This week I should be writing about US giant Sears, the latest large retailer to file for Chapter 11 in the US.
The much talked about Chapter 11 is literally the 11th chapter of the US Bankruptcy Code, which the US courts website says “generally provides for reorganisation, usually involving a corporation or partnership. A chapter 11 debtor usually proposes a plan of reorganisation to keep its business alive and pay creditors over time. People in business or individuals can also seek relief in chapter 11”.
In normal speak, it’s a company saying ‘give us time to let you, maybe, have all, or some of, the money we owe you over time, or we close it up now and you get nothing’.
I should be writing about Sears in the context of yet another huge retailer failing in the face of online retail, even though Amazon actually launched its first website 23 years ago. I should be discussing the tens of thousands of jobs being lost and the thousands of suppliers, big and small, who will lose money. And I should mention how in the US, Europe and Australia, there is still more of this to come.
But I feel I’ve done this story to death over the past 10 years of writing for SmartCompany.
Instead, I thought I’d write about a positive aspect of retail — about how well-focused, passionate and values-based retail can thrive in any sector, no matter how overcrowded or dominant the major incumbents are.
Last year, when walking stores in Copenhagen I came across many Joe & The Juice coffee shops. Some were free-standing and others sat inside the big luxury department stores.
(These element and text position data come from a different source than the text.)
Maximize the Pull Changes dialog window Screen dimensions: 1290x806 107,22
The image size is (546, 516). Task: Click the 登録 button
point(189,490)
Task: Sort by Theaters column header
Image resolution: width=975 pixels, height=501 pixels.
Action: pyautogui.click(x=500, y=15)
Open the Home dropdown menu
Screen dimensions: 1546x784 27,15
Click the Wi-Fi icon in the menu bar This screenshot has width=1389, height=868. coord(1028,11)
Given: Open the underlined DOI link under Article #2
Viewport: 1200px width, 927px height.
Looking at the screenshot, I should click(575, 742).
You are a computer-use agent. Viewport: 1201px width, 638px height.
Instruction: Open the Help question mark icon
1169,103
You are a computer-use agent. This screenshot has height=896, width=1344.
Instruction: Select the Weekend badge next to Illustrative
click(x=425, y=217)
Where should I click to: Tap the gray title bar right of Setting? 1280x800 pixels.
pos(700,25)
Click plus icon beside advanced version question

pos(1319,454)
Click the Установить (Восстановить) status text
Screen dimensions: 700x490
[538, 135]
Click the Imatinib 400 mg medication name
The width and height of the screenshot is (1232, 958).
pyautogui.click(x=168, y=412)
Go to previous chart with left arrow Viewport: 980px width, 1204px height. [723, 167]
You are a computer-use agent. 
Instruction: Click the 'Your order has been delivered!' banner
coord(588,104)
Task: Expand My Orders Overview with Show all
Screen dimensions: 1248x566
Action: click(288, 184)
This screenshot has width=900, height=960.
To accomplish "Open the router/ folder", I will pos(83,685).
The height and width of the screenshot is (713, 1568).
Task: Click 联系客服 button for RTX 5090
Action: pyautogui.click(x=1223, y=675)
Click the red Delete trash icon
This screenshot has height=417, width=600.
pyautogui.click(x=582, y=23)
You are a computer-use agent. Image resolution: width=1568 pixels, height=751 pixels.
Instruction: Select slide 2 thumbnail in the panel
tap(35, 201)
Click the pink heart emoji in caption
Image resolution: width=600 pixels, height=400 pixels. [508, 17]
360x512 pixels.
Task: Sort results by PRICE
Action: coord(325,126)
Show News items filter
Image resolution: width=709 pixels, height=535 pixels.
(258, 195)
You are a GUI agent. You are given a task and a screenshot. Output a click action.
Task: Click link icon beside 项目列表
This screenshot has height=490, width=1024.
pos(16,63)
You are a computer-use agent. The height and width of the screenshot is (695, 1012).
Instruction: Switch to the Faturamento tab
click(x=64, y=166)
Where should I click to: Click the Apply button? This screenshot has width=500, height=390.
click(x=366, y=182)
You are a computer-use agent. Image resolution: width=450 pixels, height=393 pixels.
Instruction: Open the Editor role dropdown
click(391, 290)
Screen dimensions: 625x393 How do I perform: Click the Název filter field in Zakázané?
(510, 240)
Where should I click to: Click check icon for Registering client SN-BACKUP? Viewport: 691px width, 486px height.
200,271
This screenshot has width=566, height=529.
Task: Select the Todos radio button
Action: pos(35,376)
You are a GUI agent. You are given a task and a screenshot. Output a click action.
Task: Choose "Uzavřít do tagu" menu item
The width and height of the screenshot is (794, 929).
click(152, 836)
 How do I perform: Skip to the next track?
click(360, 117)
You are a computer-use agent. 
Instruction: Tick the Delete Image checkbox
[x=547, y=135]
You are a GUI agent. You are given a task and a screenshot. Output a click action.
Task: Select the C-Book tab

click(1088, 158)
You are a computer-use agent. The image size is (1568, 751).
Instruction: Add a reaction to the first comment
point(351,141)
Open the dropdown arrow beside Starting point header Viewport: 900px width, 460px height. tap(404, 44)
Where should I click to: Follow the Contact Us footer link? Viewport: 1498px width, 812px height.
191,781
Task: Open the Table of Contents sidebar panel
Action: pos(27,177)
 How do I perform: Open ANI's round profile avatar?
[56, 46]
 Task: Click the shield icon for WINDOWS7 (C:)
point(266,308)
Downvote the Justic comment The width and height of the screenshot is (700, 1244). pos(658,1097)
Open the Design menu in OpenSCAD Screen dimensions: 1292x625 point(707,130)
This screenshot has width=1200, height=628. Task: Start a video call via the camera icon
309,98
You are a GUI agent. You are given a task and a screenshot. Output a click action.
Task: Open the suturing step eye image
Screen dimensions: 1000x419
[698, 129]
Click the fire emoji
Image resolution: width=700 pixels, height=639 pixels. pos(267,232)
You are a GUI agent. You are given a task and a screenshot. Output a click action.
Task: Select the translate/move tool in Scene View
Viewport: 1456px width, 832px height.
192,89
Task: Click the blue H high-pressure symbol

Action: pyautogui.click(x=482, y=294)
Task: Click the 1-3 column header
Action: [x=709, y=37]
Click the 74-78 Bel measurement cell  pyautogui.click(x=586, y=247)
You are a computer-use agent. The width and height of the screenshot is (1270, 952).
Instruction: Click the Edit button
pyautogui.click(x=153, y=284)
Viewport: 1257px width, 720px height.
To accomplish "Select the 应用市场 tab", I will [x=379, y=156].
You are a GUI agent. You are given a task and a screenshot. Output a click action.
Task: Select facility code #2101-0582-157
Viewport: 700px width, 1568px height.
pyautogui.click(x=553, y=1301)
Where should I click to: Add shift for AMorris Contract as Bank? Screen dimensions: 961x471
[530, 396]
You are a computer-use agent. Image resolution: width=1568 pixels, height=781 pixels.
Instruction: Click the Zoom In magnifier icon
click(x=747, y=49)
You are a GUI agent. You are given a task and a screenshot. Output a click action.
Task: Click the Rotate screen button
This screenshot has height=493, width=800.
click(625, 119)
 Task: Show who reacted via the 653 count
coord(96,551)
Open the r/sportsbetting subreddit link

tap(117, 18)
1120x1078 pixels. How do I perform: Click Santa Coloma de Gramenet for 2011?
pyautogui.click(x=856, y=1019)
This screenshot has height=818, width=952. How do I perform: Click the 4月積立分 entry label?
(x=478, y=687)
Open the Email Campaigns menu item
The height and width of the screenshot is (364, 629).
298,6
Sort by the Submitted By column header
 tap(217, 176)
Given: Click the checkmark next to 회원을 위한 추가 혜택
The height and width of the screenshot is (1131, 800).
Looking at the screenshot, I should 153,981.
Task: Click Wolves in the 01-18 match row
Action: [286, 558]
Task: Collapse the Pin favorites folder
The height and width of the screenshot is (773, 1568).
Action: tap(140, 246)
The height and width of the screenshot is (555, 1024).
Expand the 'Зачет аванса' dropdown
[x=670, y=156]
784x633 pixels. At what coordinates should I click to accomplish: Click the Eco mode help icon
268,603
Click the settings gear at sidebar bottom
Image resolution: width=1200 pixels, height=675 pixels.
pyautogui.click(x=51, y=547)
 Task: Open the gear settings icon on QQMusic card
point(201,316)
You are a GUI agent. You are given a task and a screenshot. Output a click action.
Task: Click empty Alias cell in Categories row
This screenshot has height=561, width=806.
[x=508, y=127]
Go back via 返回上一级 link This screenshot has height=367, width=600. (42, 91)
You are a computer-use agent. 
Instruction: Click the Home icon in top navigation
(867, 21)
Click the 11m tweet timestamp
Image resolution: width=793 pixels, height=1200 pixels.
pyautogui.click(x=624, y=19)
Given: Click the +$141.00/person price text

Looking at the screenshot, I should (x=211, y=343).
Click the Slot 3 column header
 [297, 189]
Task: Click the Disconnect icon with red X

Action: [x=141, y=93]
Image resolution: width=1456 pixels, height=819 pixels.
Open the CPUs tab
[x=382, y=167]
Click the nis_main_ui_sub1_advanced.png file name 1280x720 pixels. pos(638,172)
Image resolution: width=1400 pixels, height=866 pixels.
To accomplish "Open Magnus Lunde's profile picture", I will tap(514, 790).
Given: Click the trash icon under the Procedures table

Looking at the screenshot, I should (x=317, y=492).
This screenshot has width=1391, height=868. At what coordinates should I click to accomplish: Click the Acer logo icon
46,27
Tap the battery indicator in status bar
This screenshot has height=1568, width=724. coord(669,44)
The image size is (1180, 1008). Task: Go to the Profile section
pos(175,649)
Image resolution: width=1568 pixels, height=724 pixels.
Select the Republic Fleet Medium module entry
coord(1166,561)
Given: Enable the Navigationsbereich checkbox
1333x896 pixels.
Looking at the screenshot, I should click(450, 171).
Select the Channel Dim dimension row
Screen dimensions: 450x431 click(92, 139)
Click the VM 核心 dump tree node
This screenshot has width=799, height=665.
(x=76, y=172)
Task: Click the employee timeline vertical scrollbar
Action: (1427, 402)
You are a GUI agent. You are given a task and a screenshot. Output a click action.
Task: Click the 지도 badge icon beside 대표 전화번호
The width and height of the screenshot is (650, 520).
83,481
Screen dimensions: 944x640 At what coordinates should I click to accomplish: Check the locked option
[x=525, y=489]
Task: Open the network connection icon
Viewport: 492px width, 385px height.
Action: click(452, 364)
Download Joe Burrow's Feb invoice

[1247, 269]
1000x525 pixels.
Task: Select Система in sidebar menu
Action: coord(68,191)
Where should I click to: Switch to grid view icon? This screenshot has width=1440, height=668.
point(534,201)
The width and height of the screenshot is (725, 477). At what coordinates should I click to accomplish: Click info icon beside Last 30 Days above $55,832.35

I’d seen my first Joe & The Juice in a newly refurbished CBD mall in North Sydney, then two more at Barangaroo and Sydney Airport, some weeks earlier, but had no idea how young and successful the brand was.
I’m not going to go into too much background on the founder Kasper Basse, or the ‘band of bros’ culture he created, or the fact it all started in a non-descript Copenhagen furniture store and now has over 200 stores globally. I also won’t offer an answer to the intriguing online question “does Joe & The Juice only employ beautiful people?” (Although the answer is no, it’s just that everybody in Copenhagen is beautiful!) If you want the full background story, check on Wikipedia, and donate some money to help them too.
What I will say is the culture and passion inside these quirky stores, company-owned and franchised, is palpable. The guys and girls who work there are proud to work for a young and successful company. When you ask them about the company they energetically tell you the story of its humble furniture store beginnings, and where the latest store in the world has opened. Service is good, the store layouts are very relaxed, the coffee is high-quality and the food menu is tight and relevant to city coffee lovers. The portions are thankfully small too, probably to do with the founder’s fitness ethic as a karate competitor. My only suggestion for improvement, as an ocean swimmer and paddler, would be to replace the single-use plastic.
One of the coasters in the coffee shop depicts an outline of Joe and the mantra “culture eats strategy for breakfast”. I agree. In sectors where lots of people are buying lots of what you are selling, like coffee, quick-service food and on-premise beer and wine, doing simple things well with passion will be far more successful than doing complicated things innovatively.
I do not want a soy, decaf 12 oz, single roast at 103 degrees with a gluten-free, organic raspberry and apple cronut. I’d like a small latte and a scrambled egg on toast with avo, please. Served with a smile and some light conversation.
Look out Melbourne, Joe is coming your way soon.